D: E’ passato troppo tempo. C’è una incapacità di riuscire a riunire iscritti e simpatizzanti intorno a temi importanti, di centro-sinistra?

R: Ad aprile il commissario Rubino è riuscito a riunificare il gruppo consiliare e le sue correnti, giungendo alla mia nomina. E la squadra è stata presentata al sindaco. Da allora il partito ha raggiunto una fase di calma, di tranquillità. Il commissario ha d’altronde troppi impegni per seguire passo passo i problemi del gruppo monrealese. Spero che a breve venga eletto il segretario cittadino che possa guidare il partito.

D: Da più di due mesi è avvenuto il rimpasto di giunta con la sostituzione della squadra del PD. La condizione posta dal suo partito per rimanere al governo della città, al fianco del sindaco Capizzi, è stata il rilancio dell’amministrazione. Cosa o chi aveva impedito questo rilancio? Perché avete chiesto a Magnolia e a Granà di dimettersi?

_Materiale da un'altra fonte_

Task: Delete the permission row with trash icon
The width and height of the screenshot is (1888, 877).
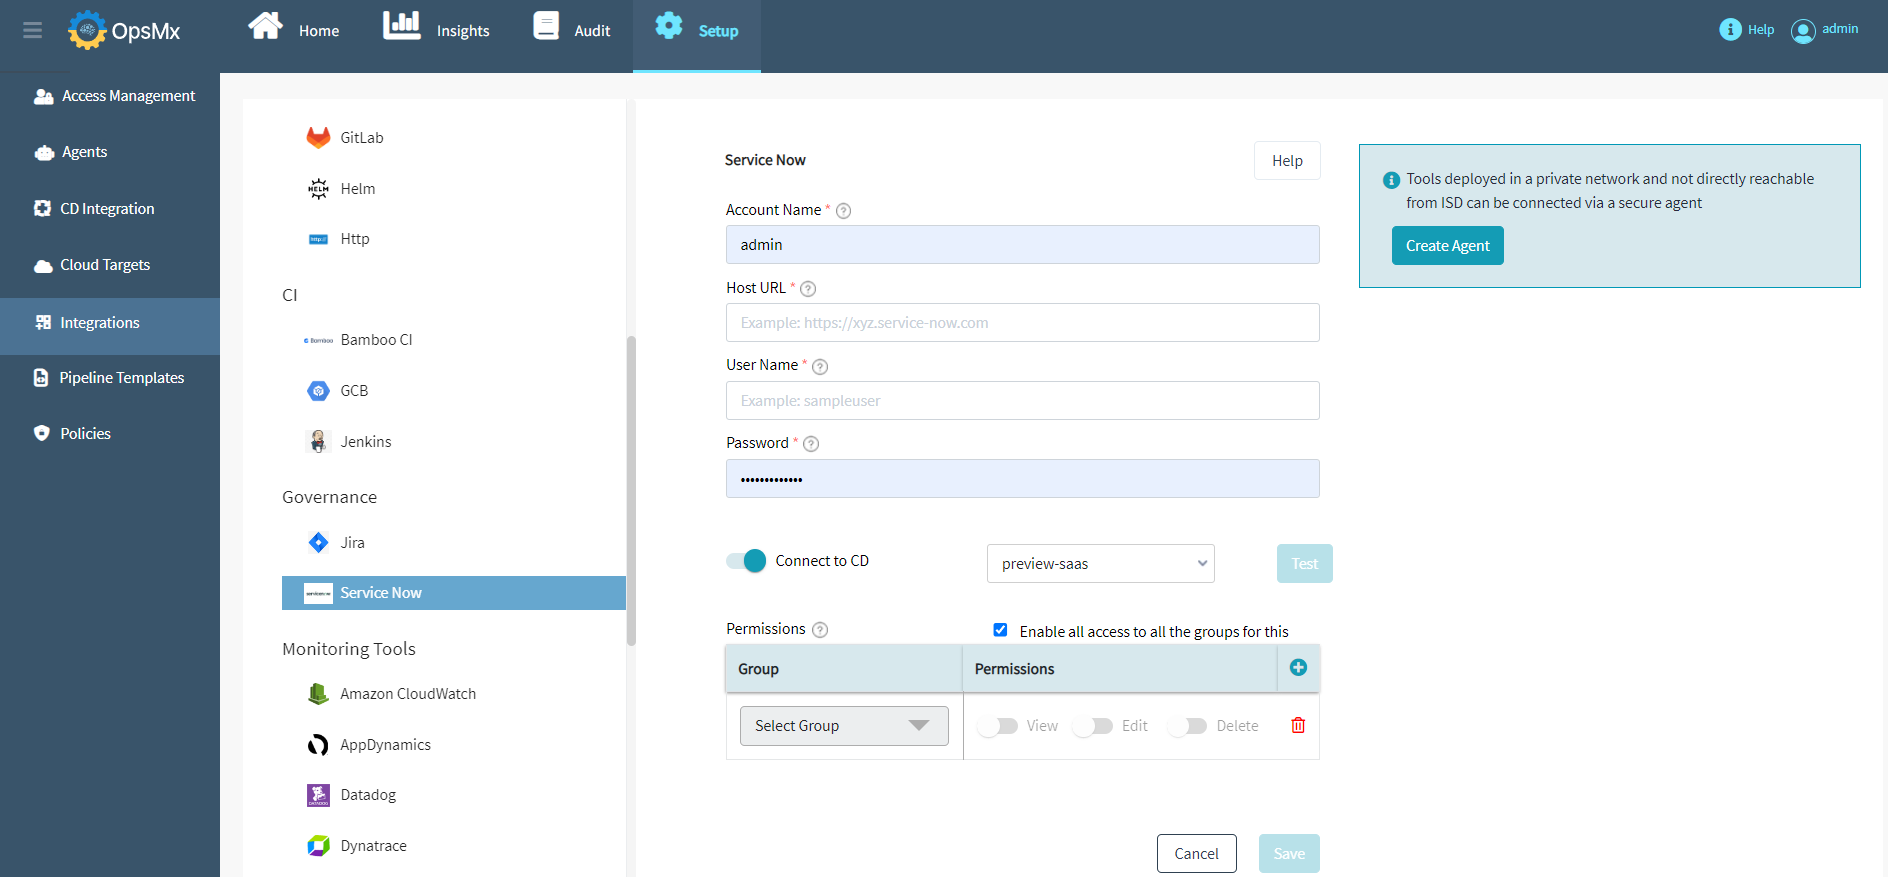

R: La nuova squadra sta lavorando in piena continuità con la precedente. Gli assessori Granà e Magnolia non sono stati sostituiti perché incapaci ma perché anche il sindaco ci ha chiesto di allargare la base consiliare. I precedenti assessori avevano fatto bene. Si è trattato solamente di una esigenza legata ai numeri in consiglio, non di un fatto personale.

D: Cosa chiede il PD a Capizzi?

R: Semplicemente di governare la città insieme per giungere tra due anni a creare una coalizione unita capace di dare alla città la soluzione ai suoi diversi problemi.